George remained on our services until the end of November 2017. During his 4 months with Cornerstone VNA, George had only one emergency room visit and no re-hospitalizations.
Life After Telehealth
Although George was discharged from Cornerstone VNA and was showing signs of improvement, his PC Nurse and I still felt it was important that George continue to be closely monitored, particularly due to his chronic conditions.
Thanks to a unique partnership with Frisbie Memorial Hospital’s (FMH) Mobile Integrated Health (MIH) Paramedicine Program, George was able to continue with telehealth in the home.
This grant funded program by the Cardinal Health Foundation was established to support patients in the community who have a chronic respiratory illness and do not qualify for home care services, but need to be monitored with the use of telehealth. As the Clinical Coordinator for telehealth, I collaborate with the FMH Paramedics who send referrals for patients in the community in need of remote monitoring. I assist with the installment of the telehealth equipment and managing those patients in partnership with the MIH Paramedics.
During the two months that George has been on the MIH program, he has not had to visit the emergency room nor has he been re-hospitalized. George continues to remain stable with the use of telehealth in the home, and he receives well-check visits from the FMH MIH Paramedics every 2 weeks, or more frequently if needed. George understands and recognizes the symptoms of his CHF/COPD and when it’s appropriate to notify his primary care physician.

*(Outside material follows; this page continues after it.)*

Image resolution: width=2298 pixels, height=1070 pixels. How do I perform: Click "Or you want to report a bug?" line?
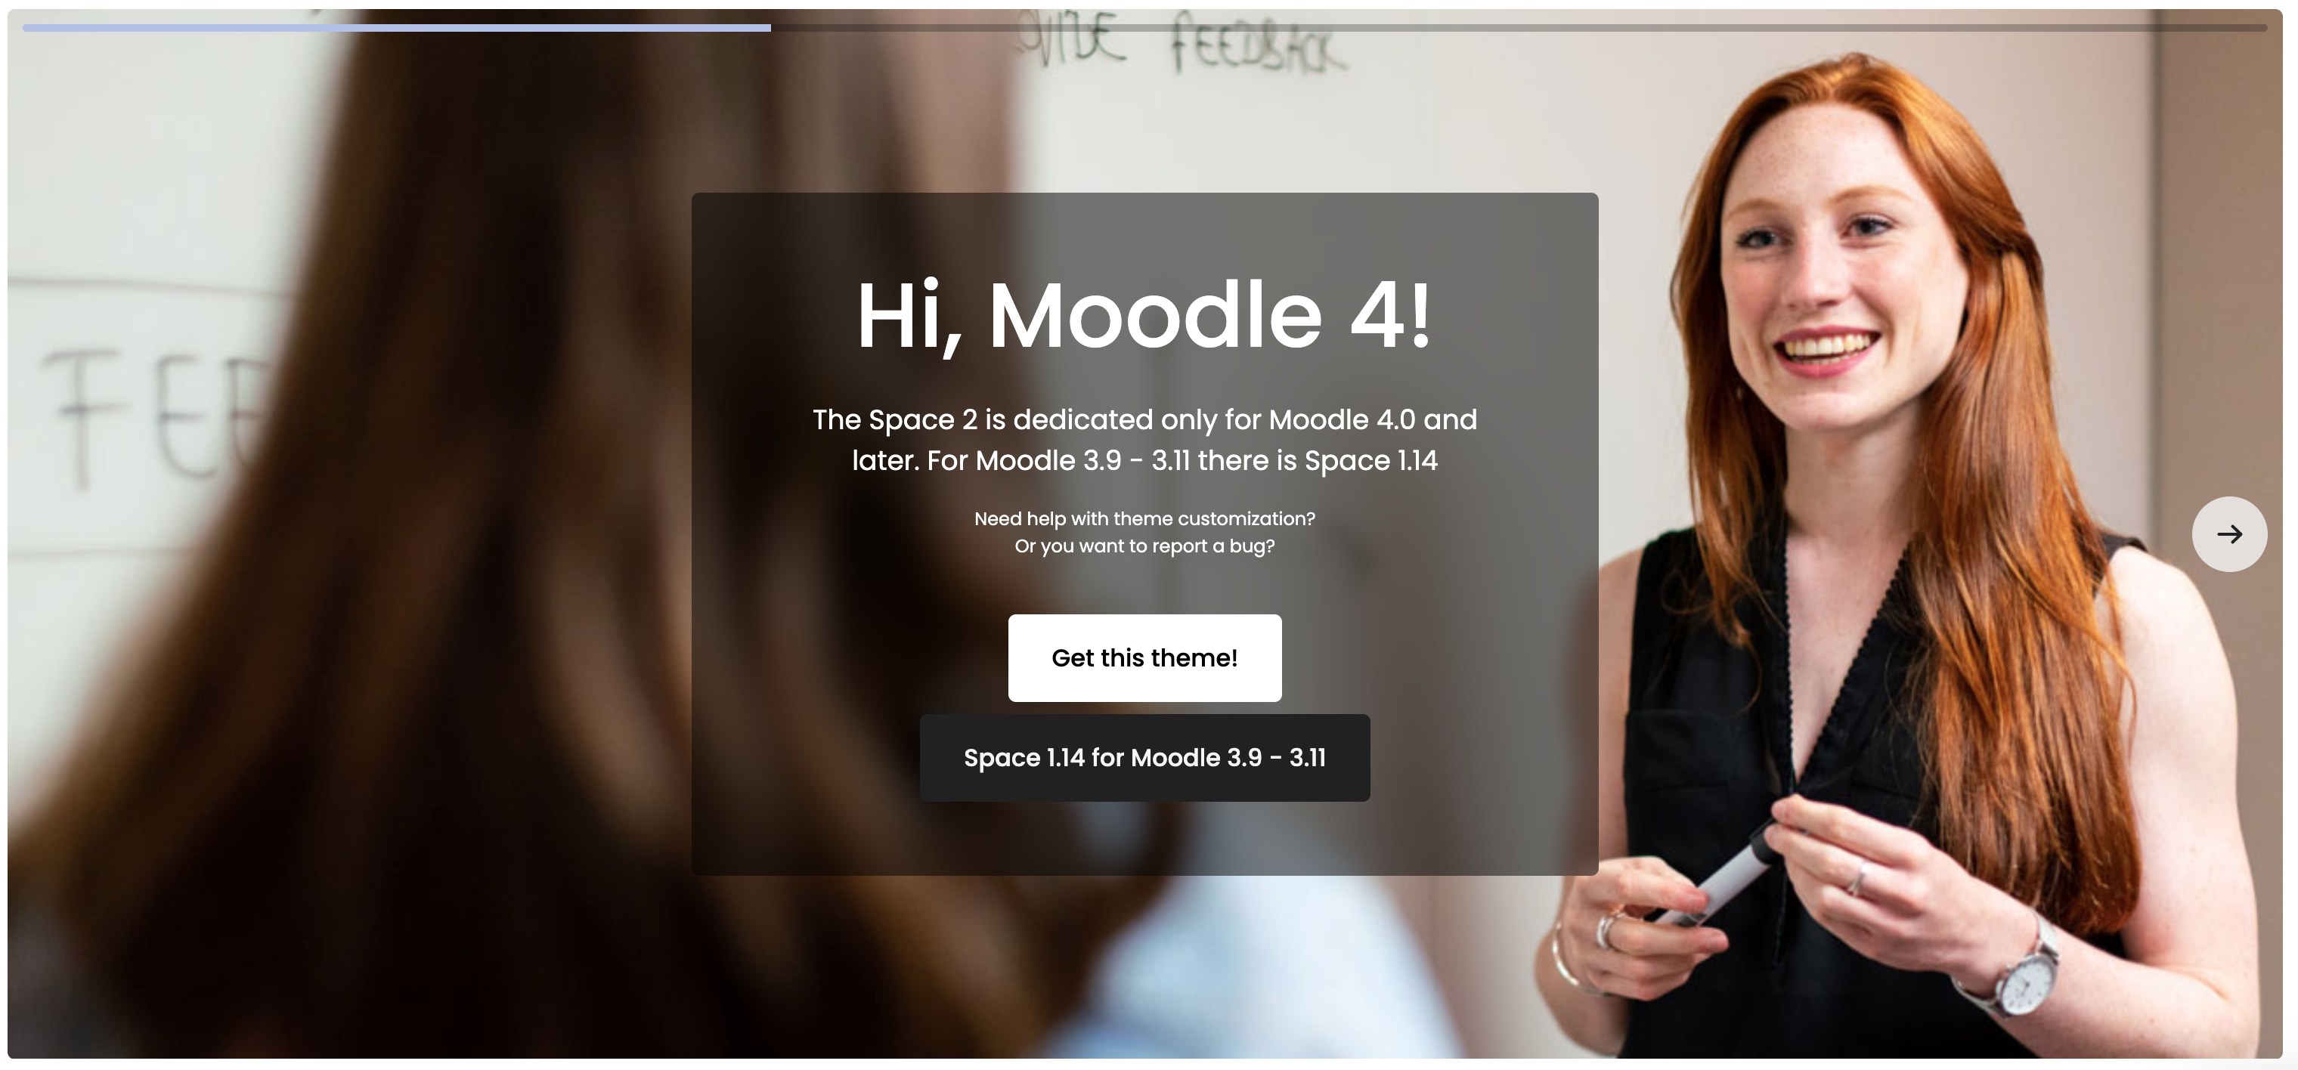(1145, 546)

Recently I had the pleasure of meeting George in his home and his supportive wife, Winnona, who is very involved in his care, along with their lovely dog, Pepper. I was accompanied by two of the FMH MIH Paramedics, and a Cornerstone VNA co-worker. As a telehealth nurse, it was a pleasure to hear George talk about how he has regained his health and feels like he has his quality of life back again. It has been very rewarding to be a part of this journey with him.
In George’s own words:
“I find that the Telehealth makes me feel more secure that I am doing the right thing. My anxiety is less and it helps to know there is someone there to help if I need it. It makes my life a lot better, I am able to cope better, and it keeps me on the right track. The education videos are very good. They have helped me understand things better. I have a better outlook on life and am more satisfied with ‘what I can do’ rather than ‘what I can’t do’. Being a chronic patient I am very grateful for this service.”
– George Robinson
George is a true inspiration to other patients that are facing chronic diseases on a daily basis.